Journal List > J Menopausal Med > v.23(3) > 1092791

Prasanna, Sumadhura, and Karunakar: A Comparative Analysis of Pre- and Postmenopausal Females with Periodontitis and Its Response to a Non Invasive Clinical Approach

Abstract

Objectives

The influence of sex steroid hormones on periodontium can be knockdown with good plaque control. The aim of the present study was to evaluate periodontal status in pre- and postmenopausal women with periodontitis following non-surgical therapy.

Methods

Total 60 female patients' periodontal status was measured by periodontal index (PRI), and oral hygiene status was measured by plaque index (PI). Both the parameters were measured at baseline i.e. before scaling and root planing and after 3 months intervals post treatment. Data were analyzed using SPSS version 21.

Results

The mean PRI scores in premenopausal group were 5.68 ± 0.64 and 2.53 ± 0.13, and PI scores were 1.84 ± 0.17 and 0.91 ± 0.13 respectively at baseline and 3 months. The mean PRI scores in postmenopausal group were 6.08 ± 0.46 and 2.55 ± 0.12, and PI scores were 1.86 ± 0.24 and 1.00 ± 0.24 respectively at baseline and 3 months.

Conclusions

There was more desirable response to non-surgical periodontal therapy in both the groups but not significant variation in between two groups.

Introduction

Endocrine system being a complex homeostasis plays an important representation in promoting periodontitis (PD), which is characterized by inflammation of the supporting tissues of the teeth, including the gingiva, alveolar bone, and periodontal ligament. PD is a chronic inflammatory process that occurs in response to a predominantly gram-negative bacterial infection originating in dental plaque.1 PD leads to progressive and irreversible loss of bone and periodontal ligament attachment, as inflammation extends from the gingiva into adjacent bone and ligament. Signs and symptoms of progressing PD include red, swollen gums that may appear to have pulled away from the teeth, persistent bad breath, pus between the teeth and gums, and loose or separating teeth.2 Menopause archetypically occurs in the fifth decade of life in women.3 Menopause in women is a physiological state that gives rise to adaptive changes at both the systemic and oral level.
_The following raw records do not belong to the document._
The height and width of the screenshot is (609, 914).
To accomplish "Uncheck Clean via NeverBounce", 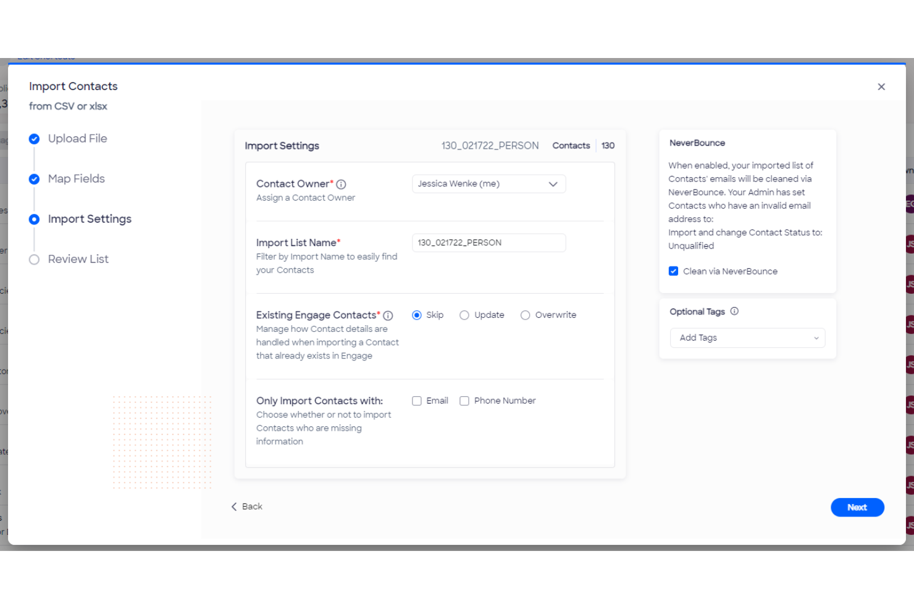I will (x=674, y=271).
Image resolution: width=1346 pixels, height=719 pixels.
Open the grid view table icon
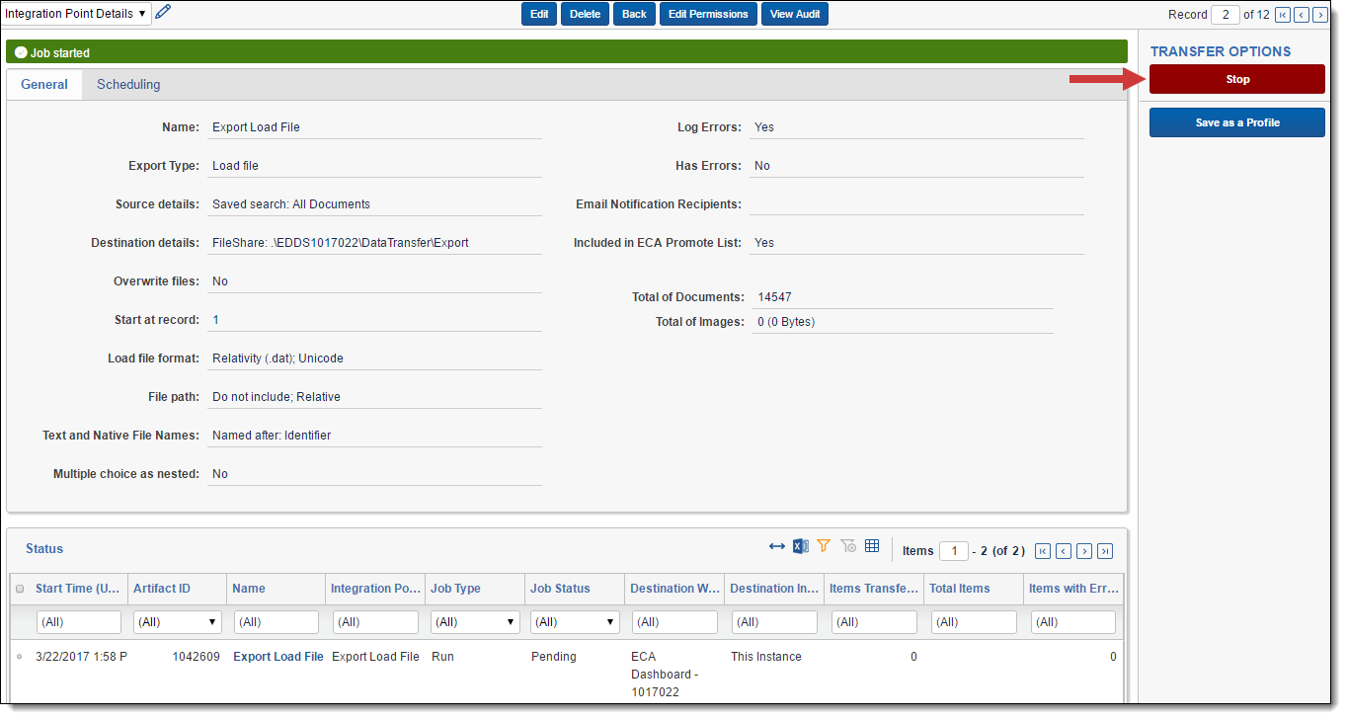(x=872, y=546)
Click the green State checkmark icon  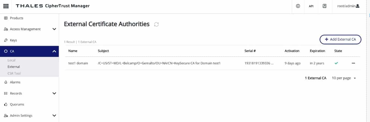[x=336, y=63]
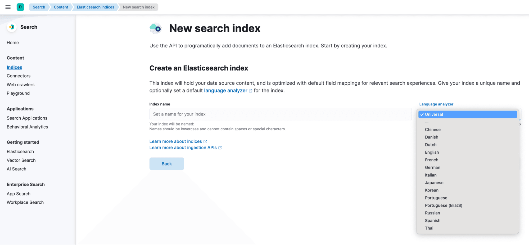Open the language analyzer documentation link

[x=226, y=91]
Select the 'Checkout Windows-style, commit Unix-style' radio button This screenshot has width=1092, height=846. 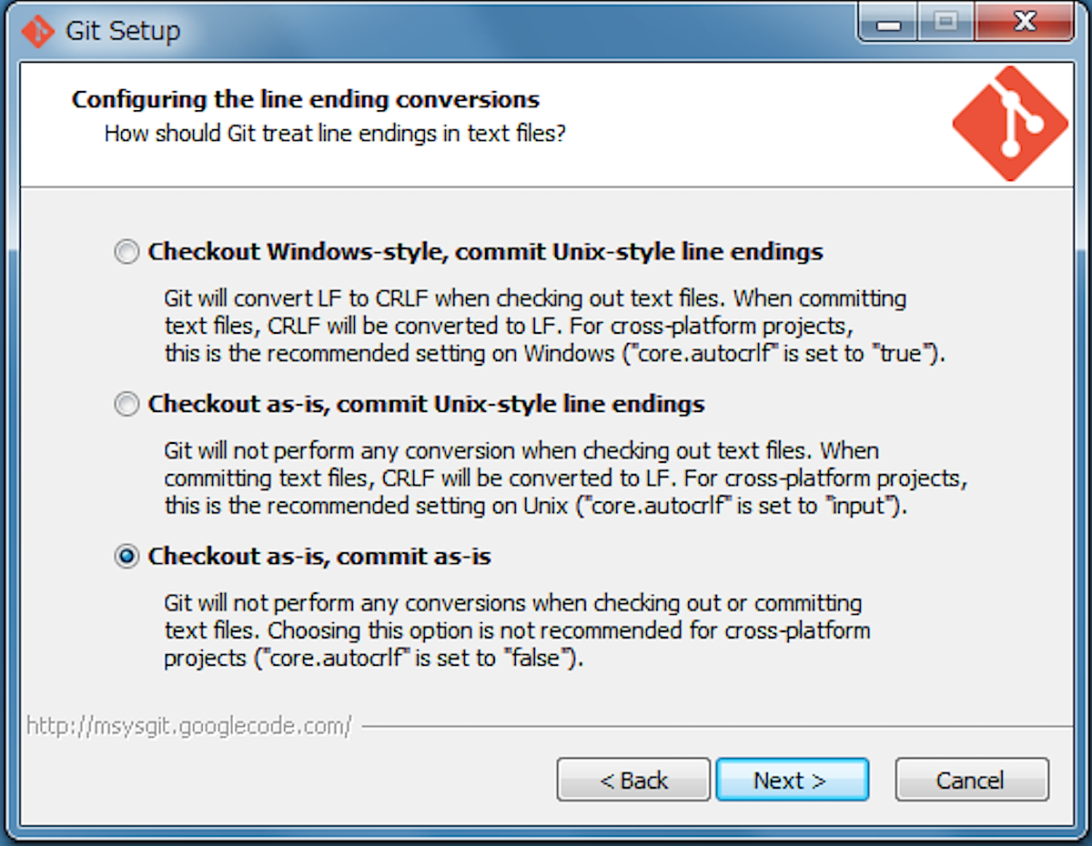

Menopause literally means “without estrogen” and by definition, it is the time at which cyclic ovarian function, as manifested by menstruation ceases.4 The oral alterations noted at menopause are frequently related to hormonal changes although a physiological aging of the oral tissues also plays a contributing role.5 Gingival epithelium becomes thinner and more prone to inflammatory changes during menopause.6 On the other hand salivary flow rate and composition may be altered and contribute to the development of several oral conditions.7 Sudden decreases in estrogen production during menopause stage contemplate to be the main cause of primary osteoporosis, which also affects jawbones.8 It has been suggested that this reduction in bone mineral density could contribute to periodontal disease progression.9 In conjunction with effect on bone, estrogens also interfere with other periodontal tissues (gingiva and periodontal ligament) and influence host immune-inflammatory responses.10 In this study among pre- and postmenopause, which one is reciprocating to periodontal treatment was scrutinized.

Materials and Methods

1. Study population

This interventional pre-post clinical trial was carried out in the outpatient department of Periodontology. Study sample consisted of 60 female subjects aged between 40 and 60 years. All 60 patients meeting the selection criteria were consecutively enrolled from January 2015 to August 2015. All of them were explained about study design and obtained the informed consent before the procedure was carried out. This study was approved by local ethical committee (No. 006) and also registered under clinical trial. All clinical parameters were done by one physician. Depending on the menstrual history the patients are prorated into two groups with each group comprising of 30 individuals. Inclusion and exclusion criteria are same for both groups (Chart 1).
Group I. Thirty premenopausal women with chronic PD
Group II. Thirty postmenopausal women with chronic PD

2. Inclusion criteria

  • · Patients aged between 40 to 60 years, and suffering from chronic moderate PD (≥ 4 mm pocket depth or ≥ 3 mm loss of attachment) were selected for the study.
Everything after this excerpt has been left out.